Study material below:
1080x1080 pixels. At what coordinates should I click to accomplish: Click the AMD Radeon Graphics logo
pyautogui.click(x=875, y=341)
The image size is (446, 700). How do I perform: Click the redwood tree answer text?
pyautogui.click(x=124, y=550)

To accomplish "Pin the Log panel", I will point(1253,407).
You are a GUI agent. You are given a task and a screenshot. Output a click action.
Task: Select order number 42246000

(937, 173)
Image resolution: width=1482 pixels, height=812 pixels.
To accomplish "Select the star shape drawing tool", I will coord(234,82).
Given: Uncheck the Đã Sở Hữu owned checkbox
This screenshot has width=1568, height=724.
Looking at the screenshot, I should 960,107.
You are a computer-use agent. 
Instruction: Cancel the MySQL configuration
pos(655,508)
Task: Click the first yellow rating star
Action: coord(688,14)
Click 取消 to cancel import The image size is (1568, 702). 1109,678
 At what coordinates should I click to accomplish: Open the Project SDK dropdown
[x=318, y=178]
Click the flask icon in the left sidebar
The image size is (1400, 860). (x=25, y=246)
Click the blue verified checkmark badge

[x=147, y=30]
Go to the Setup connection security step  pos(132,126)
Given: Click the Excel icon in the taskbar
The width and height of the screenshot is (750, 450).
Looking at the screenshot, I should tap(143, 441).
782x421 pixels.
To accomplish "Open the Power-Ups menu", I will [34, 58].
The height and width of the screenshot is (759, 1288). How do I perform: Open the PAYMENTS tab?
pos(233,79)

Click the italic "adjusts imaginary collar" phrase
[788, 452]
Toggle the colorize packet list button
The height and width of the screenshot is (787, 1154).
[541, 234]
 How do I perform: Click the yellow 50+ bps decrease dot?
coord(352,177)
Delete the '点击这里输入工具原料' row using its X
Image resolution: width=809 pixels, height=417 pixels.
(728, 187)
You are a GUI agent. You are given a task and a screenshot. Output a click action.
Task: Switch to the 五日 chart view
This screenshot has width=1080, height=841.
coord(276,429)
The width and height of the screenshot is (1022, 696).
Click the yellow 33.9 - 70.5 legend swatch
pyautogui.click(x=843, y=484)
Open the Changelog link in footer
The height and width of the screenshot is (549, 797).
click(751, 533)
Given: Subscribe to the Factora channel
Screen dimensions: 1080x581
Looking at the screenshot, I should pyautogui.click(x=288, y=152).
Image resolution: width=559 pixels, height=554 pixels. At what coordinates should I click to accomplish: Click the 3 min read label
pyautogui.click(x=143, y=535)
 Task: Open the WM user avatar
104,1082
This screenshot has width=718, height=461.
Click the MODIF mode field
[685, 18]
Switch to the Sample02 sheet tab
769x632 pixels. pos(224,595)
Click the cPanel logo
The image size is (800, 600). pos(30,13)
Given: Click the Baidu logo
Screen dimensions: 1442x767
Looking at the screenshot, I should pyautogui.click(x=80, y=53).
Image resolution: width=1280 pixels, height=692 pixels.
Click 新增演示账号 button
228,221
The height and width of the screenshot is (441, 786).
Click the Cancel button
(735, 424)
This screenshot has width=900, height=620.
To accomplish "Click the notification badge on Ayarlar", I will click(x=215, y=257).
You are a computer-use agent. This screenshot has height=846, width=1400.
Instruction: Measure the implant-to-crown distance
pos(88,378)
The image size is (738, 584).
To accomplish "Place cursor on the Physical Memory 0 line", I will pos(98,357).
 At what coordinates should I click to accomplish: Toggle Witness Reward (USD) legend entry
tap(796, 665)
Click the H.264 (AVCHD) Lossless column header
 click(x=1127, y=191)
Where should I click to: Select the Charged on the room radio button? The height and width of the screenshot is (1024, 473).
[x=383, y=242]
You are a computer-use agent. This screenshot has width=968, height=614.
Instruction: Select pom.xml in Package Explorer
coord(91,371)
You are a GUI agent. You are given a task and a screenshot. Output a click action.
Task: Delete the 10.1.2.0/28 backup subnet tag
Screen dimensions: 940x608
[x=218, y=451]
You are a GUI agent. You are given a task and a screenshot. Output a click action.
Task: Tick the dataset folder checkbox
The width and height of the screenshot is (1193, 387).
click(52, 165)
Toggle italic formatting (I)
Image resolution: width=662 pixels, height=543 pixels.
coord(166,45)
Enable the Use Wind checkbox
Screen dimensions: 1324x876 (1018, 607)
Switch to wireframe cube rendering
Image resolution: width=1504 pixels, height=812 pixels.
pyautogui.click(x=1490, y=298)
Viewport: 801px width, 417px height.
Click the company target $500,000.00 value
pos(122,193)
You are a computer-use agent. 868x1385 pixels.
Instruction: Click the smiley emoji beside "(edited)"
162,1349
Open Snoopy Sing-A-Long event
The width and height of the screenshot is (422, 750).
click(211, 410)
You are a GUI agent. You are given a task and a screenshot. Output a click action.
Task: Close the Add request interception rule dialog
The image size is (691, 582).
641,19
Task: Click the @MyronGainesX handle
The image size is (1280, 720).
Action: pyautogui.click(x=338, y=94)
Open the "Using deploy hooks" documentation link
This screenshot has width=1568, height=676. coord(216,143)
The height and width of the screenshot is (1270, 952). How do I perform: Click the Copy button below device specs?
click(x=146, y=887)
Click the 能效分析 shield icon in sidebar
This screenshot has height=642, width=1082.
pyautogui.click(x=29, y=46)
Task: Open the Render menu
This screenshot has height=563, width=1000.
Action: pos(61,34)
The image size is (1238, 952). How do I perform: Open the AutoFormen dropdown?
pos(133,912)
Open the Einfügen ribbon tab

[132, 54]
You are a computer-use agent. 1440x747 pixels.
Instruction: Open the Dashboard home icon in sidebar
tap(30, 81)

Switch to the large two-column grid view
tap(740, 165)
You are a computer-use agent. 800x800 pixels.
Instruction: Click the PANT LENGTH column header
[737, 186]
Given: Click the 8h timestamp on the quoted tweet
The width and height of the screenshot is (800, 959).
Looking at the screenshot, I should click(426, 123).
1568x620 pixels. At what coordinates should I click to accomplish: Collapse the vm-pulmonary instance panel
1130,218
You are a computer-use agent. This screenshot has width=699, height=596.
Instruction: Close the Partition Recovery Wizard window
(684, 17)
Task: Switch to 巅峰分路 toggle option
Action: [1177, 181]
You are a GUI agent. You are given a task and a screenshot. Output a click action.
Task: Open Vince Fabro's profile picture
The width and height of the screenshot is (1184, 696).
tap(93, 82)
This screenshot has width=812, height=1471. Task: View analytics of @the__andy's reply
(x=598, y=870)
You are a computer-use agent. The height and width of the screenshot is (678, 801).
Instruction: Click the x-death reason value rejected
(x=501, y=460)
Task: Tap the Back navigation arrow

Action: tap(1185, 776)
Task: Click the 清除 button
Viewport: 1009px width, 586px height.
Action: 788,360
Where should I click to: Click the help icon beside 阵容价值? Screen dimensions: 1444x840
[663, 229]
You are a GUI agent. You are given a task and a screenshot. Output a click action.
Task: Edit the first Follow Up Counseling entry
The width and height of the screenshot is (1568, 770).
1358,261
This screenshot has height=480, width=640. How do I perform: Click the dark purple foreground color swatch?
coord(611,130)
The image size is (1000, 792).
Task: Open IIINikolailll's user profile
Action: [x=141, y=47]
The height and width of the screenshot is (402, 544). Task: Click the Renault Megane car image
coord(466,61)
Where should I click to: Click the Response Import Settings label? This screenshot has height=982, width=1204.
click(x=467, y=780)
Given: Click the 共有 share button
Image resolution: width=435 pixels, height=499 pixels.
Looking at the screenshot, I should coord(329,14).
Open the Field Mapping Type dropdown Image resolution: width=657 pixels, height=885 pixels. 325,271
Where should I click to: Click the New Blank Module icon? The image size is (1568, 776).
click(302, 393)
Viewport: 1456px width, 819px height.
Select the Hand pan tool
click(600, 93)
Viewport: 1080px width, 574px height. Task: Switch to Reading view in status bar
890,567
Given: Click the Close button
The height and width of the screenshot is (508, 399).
End of Study material.
What is needed is a verbatim copy of the data, complete from first line to last.

Written solution —
1080x1080 pixels. At what coordinates should I click to accomplish: Click the AMD Radeon Graphics logo
pyautogui.click(x=875, y=341)
The image size is (446, 700). How do I perform: Click the redwood tree answer text?
pyautogui.click(x=124, y=550)

To accomplish "Pin the Log panel", I will point(1253,407).
You are a GUI agent. You are given a task and a screenshot. Output a click action.
Task: Select order number 42246000

(937, 173)
Image resolution: width=1482 pixels, height=812 pixels.
To accomplish "Select the star shape drawing tool", I will coord(234,82).
Given: Uncheck the Đã Sở Hữu owned checkbox
This screenshot has width=1568, height=724.
Looking at the screenshot, I should 960,107.
You are a computer-use agent. 
Instruction: Cancel the MySQL configuration
pos(655,508)
Task: Click the first yellow rating star
Action: coord(688,14)
Click 取消 to cancel import The image size is (1568, 702). 1109,678
 At what coordinates should I click to accomplish: Open the Project SDK dropdown
[x=318, y=178]
Click the flask icon in the left sidebar
The image size is (1400, 860). (x=25, y=246)
Click the blue verified checkmark badge

[x=147, y=30]
Go to the Setup connection security step  pos(132,126)
Given: Click the Excel icon in the taskbar
The width and height of the screenshot is (750, 450).
Looking at the screenshot, I should tap(143, 441).
782x421 pixels.
To accomplish "Open the Power-Ups menu", I will [34, 58].
The height and width of the screenshot is (759, 1288). How do I perform: Open the PAYMENTS tab?
pos(233,79)

Click the italic "adjusts imaginary collar" phrase
[788, 452]
Toggle the colorize packet list button
The height and width of the screenshot is (787, 1154).
[541, 234]
 How do I perform: Click the yellow 50+ bps decrease dot?
coord(352,177)
Delete the '点击这里输入工具原料' row using its X
Image resolution: width=809 pixels, height=417 pixels.
(728, 187)
You are a GUI agent. You are given a task and a screenshot. Output a click action.
Task: Switch to the 五日 chart view
This screenshot has width=1080, height=841.
coord(276,429)
The width and height of the screenshot is (1022, 696).
Click the yellow 33.9 - 70.5 legend swatch
pyautogui.click(x=843, y=484)
Open the Changelog link in footer
The height and width of the screenshot is (549, 797).
click(751, 533)
Given: Subscribe to the Factora channel
Screen dimensions: 1080x581
Looking at the screenshot, I should pyautogui.click(x=288, y=152).
Image resolution: width=559 pixels, height=554 pixels. At what coordinates should I click to accomplish: Click the 3 min read label
pyautogui.click(x=143, y=535)
 Task: Open the WM user avatar
104,1082
This screenshot has width=718, height=461.
Click the MODIF mode field
[685, 18]
Switch to the Sample02 sheet tab
769x632 pixels. pos(224,595)
Click the cPanel logo
The image size is (800, 600). pos(30,13)
Given: Click the Baidu logo
Screen dimensions: 1442x767
Looking at the screenshot, I should pyautogui.click(x=80, y=53).
Image resolution: width=1280 pixels, height=692 pixels.
Click 新增演示账号 button
228,221
The height and width of the screenshot is (441, 786).
Click the Cancel button
(735, 424)
This screenshot has width=900, height=620.
To accomplish "Click the notification badge on Ayarlar", I will click(x=215, y=257).
You are a computer-use agent. This screenshot has height=846, width=1400.
Instruction: Measure the implant-to-crown distance
pos(88,378)
The image size is (738, 584).
To accomplish "Place cursor on the Physical Memory 0 line", I will pos(98,357).
 At what coordinates should I click to accomplish: Toggle Witness Reward (USD) legend entry
tap(796, 665)
Click the H.264 (AVCHD) Lossless column header
 click(x=1127, y=191)
Where should I click to: Select the Charged on the room radio button? The height and width of the screenshot is (1024, 473).
[x=383, y=242]
You are a computer-use agent. This screenshot has width=968, height=614.
Instruction: Select pom.xml in Package Explorer
coord(91,371)
You are a GUI agent. You are given a task and a screenshot. Output a click action.
Task: Delete the 10.1.2.0/28 backup subnet tag
Screen dimensions: 940x608
[x=218, y=451]
You are a GUI agent. You are given a task and a screenshot. Output a click action.
Task: Tick the dataset folder checkbox
The width and height of the screenshot is (1193, 387).
click(52, 165)
Toggle italic formatting (I)
Image resolution: width=662 pixels, height=543 pixels.
coord(166,45)
Enable the Use Wind checkbox
Screen dimensions: 1324x876 (1018, 607)
Switch to wireframe cube rendering
Image resolution: width=1504 pixels, height=812 pixels.
pyautogui.click(x=1490, y=298)
Viewport: 801px width, 417px height.
Click the company target $500,000.00 value
pos(122,193)
You are a computer-use agent. 868x1385 pixels.
Instruction: Click the smiley emoji beside "(edited)"
162,1349
Open Snoopy Sing-A-Long event
The width and height of the screenshot is (422, 750).
click(211, 410)
You are a GUI agent. You are given a task and a screenshot. Output a click action.
Task: Close the Add request interception rule dialog
The image size is (691, 582).
641,19
Task: Click the @MyronGainesX handle
The image size is (1280, 720).
Action: pyautogui.click(x=338, y=94)
Open the "Using deploy hooks" documentation link
This screenshot has width=1568, height=676. coord(216,143)
The height and width of the screenshot is (1270, 952). How do I perform: Click the Copy button below device specs?
click(x=146, y=887)
Click the 能效分析 shield icon in sidebar
This screenshot has height=642, width=1082.
pyautogui.click(x=29, y=46)
Task: Open the Render menu
This screenshot has height=563, width=1000.
Action: pos(61,34)
The image size is (1238, 952). How do I perform: Open the AutoFormen dropdown?
pos(133,912)
Open the Einfügen ribbon tab

[132, 54]
You are a computer-use agent. 1440x747 pixels.
Instruction: Open the Dashboard home icon in sidebar
tap(30, 81)

Switch to the large two-column grid view
tap(740, 165)
You are a computer-use agent. 800x800 pixels.
Instruction: Click the PANT LENGTH column header
[737, 186]
Given: Click the 8h timestamp on the quoted tweet
The width and height of the screenshot is (800, 959).
Looking at the screenshot, I should click(426, 123).
1568x620 pixels. At what coordinates should I click to accomplish: Collapse the vm-pulmonary instance panel
1130,218
You are a computer-use agent. This screenshot has width=699, height=596.
Instruction: Close the Partition Recovery Wizard window
(684, 17)
Task: Switch to 巅峰分路 toggle option
Action: [1177, 181]
You are a GUI agent. You are given a task and a screenshot. Output a click action.
Task: Open Vince Fabro's profile picture
The width and height of the screenshot is (1184, 696).
tap(93, 82)
This screenshot has width=812, height=1471. Task: View analytics of @the__andy's reply
(x=598, y=870)
You are a computer-use agent. The height and width of the screenshot is (678, 801).
Instruction: Click the x-death reason value rejected
(x=501, y=460)
Task: Tap the Back navigation arrow

Action: tap(1185, 776)
Task: Click the 清除 button
Viewport: 1009px width, 586px height.
Action: 788,360
Where should I click to: Click the help icon beside 阵容价值? Screen dimensions: 1444x840
[663, 229]
You are a GUI agent. You are given a task and a screenshot. Output a click action.
Task: Edit the first Follow Up Counseling entry
The width and height of the screenshot is (1568, 770).
1358,261
This screenshot has height=480, width=640. How do I perform: Click the dark purple foreground color swatch?
coord(611,130)
The image size is (1000, 792).
Task: Open IIINikolailll's user profile
Action: [x=141, y=47]
The height and width of the screenshot is (402, 544). Task: Click the Renault Megane car image
coord(466,61)
Where should I click to: Click the Response Import Settings label? This screenshot has height=982, width=1204.
click(x=467, y=780)
Given: Click the 共有 share button
Image resolution: width=435 pixels, height=499 pixels.
Looking at the screenshot, I should coord(329,14).
Open the Field Mapping Type dropdown Image resolution: width=657 pixels, height=885 pixels. 325,271
Where should I click to: Click the New Blank Module icon? The image size is (1568, 776).
click(302, 393)
Viewport: 1456px width, 819px height.
Select the Hand pan tool
click(600, 93)
Viewport: 1080px width, 574px height. Task: Switch to Reading view in status bar
890,567
Given: Click the Close button
The height and width of the screenshot is (508, 399).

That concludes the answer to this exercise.